• [Document]:
2019-08-13 Thread Michael Widenius
Hi!

On Mon, Aug 12, 2019 at 11:59 PM Philippe Waroquiers
 wrote:
>
> On Mon, 2019-08-12 at 13:49 +0100, Tom Hughes wrote:
> > On 12/08/2019 13:15, Michael Widenius wrote:
> >
> > > The request I would like you to consider is to do one of the following:
> > > - Ensure that sending a sigkill works and in this case there should
> > > not be any valgrind leak report.

> What version of Valgrind are you using ?

valgrind-3.15.0  (latest from download page)

> I recently fixed (10 of July) in the git repository a bug with an infinite 
> loop
> or a hang when a process sends a signal to itself.
>
> See bugs 409141 and 409367.

Sending SIGFPE works, but not SIGKILL.  I would prefer to use SIGKILL
as this used, at least in the past, to kill the process without any
leak reporting.

> So, you might test with a recent git version of Valgrind.

I can try that at once. Thanks.
Testing...
hm.. It would be good to describe in README_DEVELOPERS how to generate the
autoconfigure scripts.  Now it says one to run 'make dist', which will
not work out of the box.
Same problem with README.solaris. Please add that one should run first
'autogen.sh' and then configure.

See more about this at end of email:

> > > - Add an api call where we could specify that we don't want any leak
> > > reports from now on.  If this would exist then I could call this when
> > > we are about to send the SIGFPE/SIGKILL signal to the server.
> A stackoverflow discussion led to a suggestion to have a
> monitor command/client request to load a new suppression file.
> This would allow to load a supp file suppressing all leaks.

Yes, could be useful but then the binary would need to know where the
suppression files are
, which is harder for dynamic test system that starts the mysqld
binary with different patch depending on configuration.

• [What is asked]:
a – Which version of Valgrind does the writer of the email say is being used?
b – Write out the entries word for word, starting at the first entry and ending at the line containing "tap(163, 23)", with both of those lines included.
The entries that follow this email are unrelated to it.

• [Input material]:
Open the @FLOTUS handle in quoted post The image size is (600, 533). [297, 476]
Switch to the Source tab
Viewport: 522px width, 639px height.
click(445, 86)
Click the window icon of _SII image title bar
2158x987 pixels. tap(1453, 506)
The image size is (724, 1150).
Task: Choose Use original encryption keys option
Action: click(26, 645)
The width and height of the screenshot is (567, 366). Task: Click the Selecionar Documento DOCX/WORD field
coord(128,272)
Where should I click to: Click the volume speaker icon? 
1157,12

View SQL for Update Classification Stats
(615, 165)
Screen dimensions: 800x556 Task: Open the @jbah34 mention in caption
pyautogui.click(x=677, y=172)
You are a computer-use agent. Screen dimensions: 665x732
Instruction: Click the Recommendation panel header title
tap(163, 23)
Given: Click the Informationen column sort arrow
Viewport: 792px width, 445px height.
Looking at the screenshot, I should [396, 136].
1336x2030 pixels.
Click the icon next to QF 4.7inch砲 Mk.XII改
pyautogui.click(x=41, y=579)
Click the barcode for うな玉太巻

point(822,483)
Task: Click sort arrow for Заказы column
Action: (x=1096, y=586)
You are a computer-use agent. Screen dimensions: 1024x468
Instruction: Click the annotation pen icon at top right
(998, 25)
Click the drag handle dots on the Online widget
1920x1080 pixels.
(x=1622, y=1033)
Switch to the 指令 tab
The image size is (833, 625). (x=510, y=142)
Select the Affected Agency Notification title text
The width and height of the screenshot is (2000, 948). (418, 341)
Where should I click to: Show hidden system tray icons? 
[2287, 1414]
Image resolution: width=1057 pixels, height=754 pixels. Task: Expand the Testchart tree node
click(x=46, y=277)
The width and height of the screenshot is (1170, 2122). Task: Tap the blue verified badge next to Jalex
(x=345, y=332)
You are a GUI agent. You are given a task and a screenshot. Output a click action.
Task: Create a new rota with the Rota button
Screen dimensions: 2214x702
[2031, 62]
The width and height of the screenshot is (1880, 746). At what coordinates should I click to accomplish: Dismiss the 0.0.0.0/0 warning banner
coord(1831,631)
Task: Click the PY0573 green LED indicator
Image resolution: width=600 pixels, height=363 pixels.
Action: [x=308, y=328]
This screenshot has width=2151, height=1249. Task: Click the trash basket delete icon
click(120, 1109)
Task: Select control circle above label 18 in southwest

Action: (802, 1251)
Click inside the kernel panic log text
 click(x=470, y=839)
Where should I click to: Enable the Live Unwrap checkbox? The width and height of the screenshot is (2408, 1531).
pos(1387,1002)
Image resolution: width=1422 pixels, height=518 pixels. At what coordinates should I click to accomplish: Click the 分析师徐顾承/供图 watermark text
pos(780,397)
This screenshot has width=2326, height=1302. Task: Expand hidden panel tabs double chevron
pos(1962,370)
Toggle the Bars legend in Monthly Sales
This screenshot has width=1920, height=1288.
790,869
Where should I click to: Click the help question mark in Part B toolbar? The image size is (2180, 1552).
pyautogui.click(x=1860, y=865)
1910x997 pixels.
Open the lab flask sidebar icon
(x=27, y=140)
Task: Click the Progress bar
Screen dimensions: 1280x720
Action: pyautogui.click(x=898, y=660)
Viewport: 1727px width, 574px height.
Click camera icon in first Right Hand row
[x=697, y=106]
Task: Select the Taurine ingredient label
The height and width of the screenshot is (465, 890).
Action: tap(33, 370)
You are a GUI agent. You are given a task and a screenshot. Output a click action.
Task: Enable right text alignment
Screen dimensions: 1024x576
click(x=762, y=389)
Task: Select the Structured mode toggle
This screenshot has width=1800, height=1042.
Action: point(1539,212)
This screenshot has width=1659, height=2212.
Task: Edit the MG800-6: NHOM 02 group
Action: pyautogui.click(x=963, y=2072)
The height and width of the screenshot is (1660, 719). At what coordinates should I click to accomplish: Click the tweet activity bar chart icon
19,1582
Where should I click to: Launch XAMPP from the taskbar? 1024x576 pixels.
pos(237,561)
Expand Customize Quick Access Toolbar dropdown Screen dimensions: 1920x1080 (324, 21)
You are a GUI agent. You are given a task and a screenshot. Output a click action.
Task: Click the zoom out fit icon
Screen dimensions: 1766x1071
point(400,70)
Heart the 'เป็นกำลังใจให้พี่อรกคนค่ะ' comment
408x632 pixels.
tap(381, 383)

• [Outputs]:
a – valgrind-3.15.0, the latest from the download page.

b –
Open the @FLOTUS handle in quoted post The image size is (600, 533). [297, 476]
Switch to the Source tab
Viewport: 522px width, 639px height.
click(445, 86)
Click the window icon of _SII image title bar
2158x987 pixels. tap(1453, 506)
The image size is (724, 1150).
Task: Choose Use original encryption keys option
Action: click(26, 645)
The width and height of the screenshot is (567, 366). Task: Click the Selecionar Documento DOCX/WORD field
coord(128,272)
Where should I click to: Click the volume speaker icon? 
1157,12

View SQL for Update Classification Stats
(615, 165)
Screen dimensions: 800x556 Task: Open the @jbah34 mention in caption
pyautogui.click(x=677, y=172)
You are a computer-use agent. Screen dimensions: 665x732
Instruction: Click the Recommendation panel header title
tap(163, 23)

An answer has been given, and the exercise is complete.